(Item position entries)
-- BEGIN --

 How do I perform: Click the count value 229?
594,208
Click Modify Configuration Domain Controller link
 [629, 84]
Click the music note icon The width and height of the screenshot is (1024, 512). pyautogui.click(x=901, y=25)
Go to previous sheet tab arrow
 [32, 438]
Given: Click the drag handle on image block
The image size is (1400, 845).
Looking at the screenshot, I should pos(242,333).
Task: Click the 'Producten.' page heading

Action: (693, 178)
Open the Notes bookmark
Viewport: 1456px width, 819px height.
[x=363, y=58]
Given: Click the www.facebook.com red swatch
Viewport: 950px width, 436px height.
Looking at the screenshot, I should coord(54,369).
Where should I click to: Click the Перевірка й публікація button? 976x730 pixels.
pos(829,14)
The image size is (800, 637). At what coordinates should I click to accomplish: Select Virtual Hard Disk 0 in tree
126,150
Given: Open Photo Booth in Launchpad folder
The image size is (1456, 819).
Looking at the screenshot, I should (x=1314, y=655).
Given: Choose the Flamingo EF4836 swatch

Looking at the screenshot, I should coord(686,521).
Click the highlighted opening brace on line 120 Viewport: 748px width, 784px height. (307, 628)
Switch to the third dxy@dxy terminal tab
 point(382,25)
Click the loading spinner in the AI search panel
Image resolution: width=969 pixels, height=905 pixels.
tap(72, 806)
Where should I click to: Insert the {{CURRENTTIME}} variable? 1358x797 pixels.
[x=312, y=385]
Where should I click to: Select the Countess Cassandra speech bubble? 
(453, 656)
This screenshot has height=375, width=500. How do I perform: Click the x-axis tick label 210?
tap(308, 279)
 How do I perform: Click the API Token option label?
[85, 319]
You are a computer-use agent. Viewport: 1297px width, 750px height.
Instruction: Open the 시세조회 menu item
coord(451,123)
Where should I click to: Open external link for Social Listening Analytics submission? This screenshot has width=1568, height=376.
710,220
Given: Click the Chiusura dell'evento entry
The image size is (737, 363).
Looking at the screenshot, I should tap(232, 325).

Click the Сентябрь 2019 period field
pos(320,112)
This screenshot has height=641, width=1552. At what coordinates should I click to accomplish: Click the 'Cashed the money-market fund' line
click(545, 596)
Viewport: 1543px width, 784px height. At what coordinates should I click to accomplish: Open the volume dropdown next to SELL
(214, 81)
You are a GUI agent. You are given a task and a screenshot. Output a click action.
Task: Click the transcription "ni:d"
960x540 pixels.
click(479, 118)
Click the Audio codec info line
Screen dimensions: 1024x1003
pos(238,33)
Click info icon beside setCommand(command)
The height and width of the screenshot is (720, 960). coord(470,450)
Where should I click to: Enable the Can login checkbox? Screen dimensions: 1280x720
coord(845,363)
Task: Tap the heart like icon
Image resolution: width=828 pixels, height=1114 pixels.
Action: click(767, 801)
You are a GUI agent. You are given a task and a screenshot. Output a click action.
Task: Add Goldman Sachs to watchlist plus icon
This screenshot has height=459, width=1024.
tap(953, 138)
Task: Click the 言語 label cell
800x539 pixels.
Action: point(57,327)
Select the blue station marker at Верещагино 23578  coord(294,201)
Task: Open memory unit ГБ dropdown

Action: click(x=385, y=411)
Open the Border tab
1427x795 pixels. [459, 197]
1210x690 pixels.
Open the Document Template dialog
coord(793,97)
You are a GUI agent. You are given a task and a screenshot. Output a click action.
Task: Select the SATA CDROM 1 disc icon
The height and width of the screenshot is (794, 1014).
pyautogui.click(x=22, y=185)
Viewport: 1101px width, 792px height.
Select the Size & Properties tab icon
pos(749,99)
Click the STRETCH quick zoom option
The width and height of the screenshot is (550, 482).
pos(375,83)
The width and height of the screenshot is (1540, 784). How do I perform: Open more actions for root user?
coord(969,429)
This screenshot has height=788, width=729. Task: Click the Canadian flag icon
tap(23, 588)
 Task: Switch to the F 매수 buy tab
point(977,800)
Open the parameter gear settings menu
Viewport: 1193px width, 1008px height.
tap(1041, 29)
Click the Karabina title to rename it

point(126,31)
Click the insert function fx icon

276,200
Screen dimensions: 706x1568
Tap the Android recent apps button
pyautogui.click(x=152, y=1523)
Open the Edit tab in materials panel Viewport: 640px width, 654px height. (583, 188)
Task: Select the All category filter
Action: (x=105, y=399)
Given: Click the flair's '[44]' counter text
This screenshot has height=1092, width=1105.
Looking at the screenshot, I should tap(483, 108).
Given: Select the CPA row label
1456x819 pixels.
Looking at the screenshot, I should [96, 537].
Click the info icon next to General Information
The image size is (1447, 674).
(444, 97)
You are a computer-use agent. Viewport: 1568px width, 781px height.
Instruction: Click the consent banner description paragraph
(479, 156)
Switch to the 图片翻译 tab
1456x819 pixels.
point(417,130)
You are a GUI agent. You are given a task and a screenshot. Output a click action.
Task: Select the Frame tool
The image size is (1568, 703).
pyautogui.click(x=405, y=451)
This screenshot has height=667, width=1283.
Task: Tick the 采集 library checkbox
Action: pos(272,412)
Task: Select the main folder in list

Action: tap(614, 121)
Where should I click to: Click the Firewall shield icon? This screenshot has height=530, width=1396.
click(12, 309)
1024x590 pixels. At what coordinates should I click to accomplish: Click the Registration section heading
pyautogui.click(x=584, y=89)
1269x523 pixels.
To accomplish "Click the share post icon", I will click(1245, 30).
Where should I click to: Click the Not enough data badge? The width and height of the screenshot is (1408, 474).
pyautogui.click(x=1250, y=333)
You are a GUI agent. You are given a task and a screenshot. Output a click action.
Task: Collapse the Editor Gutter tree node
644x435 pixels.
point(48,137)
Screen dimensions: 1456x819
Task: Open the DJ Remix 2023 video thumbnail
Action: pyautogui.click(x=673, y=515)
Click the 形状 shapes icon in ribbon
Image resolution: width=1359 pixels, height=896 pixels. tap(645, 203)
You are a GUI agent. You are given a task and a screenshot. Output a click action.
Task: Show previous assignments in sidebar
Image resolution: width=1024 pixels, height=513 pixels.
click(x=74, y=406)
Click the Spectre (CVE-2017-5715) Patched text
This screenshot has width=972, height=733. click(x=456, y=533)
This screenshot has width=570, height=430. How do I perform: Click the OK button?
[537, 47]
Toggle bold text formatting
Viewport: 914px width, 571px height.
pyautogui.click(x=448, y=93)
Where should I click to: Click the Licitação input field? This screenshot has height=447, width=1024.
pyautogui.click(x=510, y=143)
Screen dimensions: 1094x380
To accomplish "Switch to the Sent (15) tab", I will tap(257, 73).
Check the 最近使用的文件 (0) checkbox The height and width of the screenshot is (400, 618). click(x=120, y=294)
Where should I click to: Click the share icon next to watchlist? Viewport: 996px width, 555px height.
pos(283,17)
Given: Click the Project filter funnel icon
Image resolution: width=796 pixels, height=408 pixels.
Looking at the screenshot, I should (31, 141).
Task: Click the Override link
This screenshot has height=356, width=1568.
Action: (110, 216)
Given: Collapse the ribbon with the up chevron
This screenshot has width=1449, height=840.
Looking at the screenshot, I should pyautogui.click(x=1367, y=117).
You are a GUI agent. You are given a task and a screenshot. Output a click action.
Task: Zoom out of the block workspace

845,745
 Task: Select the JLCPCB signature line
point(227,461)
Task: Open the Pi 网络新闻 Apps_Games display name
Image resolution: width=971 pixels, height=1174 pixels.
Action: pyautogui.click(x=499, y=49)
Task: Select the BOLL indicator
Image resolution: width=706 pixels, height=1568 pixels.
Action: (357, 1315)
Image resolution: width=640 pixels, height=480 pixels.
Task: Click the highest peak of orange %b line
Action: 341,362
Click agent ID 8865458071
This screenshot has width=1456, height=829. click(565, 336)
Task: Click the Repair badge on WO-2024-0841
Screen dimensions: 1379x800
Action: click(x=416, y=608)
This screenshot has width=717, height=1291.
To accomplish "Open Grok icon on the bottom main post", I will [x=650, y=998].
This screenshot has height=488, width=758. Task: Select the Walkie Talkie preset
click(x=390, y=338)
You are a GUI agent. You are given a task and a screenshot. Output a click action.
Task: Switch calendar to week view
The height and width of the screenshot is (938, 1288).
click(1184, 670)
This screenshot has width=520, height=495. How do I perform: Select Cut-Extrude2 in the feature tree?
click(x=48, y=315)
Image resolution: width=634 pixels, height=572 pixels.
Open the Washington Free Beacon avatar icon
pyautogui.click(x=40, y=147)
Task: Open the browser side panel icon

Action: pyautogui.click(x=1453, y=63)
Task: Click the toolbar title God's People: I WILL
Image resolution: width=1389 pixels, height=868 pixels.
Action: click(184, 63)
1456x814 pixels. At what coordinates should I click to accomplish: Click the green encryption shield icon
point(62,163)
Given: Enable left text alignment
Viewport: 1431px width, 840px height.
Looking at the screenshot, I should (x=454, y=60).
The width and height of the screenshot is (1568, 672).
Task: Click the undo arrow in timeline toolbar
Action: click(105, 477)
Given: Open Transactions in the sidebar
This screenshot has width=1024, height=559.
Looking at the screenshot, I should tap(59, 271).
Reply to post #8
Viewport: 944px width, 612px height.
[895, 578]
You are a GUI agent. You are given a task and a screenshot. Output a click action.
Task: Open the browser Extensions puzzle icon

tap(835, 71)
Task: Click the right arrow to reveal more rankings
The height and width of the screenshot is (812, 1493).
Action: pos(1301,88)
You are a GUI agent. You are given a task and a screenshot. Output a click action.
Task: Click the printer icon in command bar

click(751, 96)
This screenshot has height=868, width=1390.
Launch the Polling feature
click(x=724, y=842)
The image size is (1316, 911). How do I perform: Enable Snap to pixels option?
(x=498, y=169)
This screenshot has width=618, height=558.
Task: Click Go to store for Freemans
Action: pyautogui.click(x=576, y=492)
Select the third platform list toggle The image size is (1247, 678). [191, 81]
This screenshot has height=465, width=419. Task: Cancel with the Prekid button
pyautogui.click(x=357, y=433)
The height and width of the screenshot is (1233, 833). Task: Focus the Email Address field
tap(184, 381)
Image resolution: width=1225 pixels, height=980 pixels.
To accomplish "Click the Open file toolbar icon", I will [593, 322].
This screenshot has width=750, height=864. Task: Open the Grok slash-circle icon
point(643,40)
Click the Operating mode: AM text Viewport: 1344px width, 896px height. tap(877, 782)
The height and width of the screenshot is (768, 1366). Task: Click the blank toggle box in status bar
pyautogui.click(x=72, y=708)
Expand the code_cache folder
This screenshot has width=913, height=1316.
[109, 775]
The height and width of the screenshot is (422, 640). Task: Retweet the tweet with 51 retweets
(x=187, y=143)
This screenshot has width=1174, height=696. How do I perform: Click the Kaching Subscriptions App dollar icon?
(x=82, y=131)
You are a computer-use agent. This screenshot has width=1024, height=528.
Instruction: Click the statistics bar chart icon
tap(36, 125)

-- END --

## [EXERCISE INSTRUCTIONS]
Rewrite everything from the line reading "This screenshot has height=868, width=1390." down to the end of the records, changing "toggle" to "switch" and leaving all else as it stands.

## [RESPONSE BELOW]
This screenshot has height=868, width=1390.
Launch the Polling feature
click(x=724, y=842)
The image size is (1316, 911). How do I perform: Enable Snap to pixels option?
(x=498, y=169)
This screenshot has width=618, height=558.
Task: Click Go to store for Freemans
Action: pyautogui.click(x=576, y=492)
Select the third platform list switch The image size is (1247, 678). [191, 81]
This screenshot has height=465, width=419. Task: Cancel with the Prekid button
pyautogui.click(x=357, y=433)
The height and width of the screenshot is (1233, 833). Task: Focus the Email Address field
tap(184, 381)
Image resolution: width=1225 pixels, height=980 pixels.
To accomplish "Click the Open file toolbar icon", I will [593, 322].
This screenshot has width=750, height=864. Task: Open the Grok slash-circle icon
point(643,40)
Click the Operating mode: AM text Viewport: 1344px width, 896px height. tap(877, 782)
The height and width of the screenshot is (768, 1366). Task: Click the blank switch box in status bar
pyautogui.click(x=72, y=708)
Expand the code_cache folder
This screenshot has width=913, height=1316.
[109, 775]
The height and width of the screenshot is (422, 640). Task: Retweet the tweet with 51 retweets
(x=187, y=143)
This screenshot has width=1174, height=696. How do I perform: Click the Kaching Subscriptions App dollar icon?
(x=82, y=131)
You are a computer-use agent. This screenshot has width=1024, height=528.
Instruction: Click the statistics bar chart icon
tap(36, 125)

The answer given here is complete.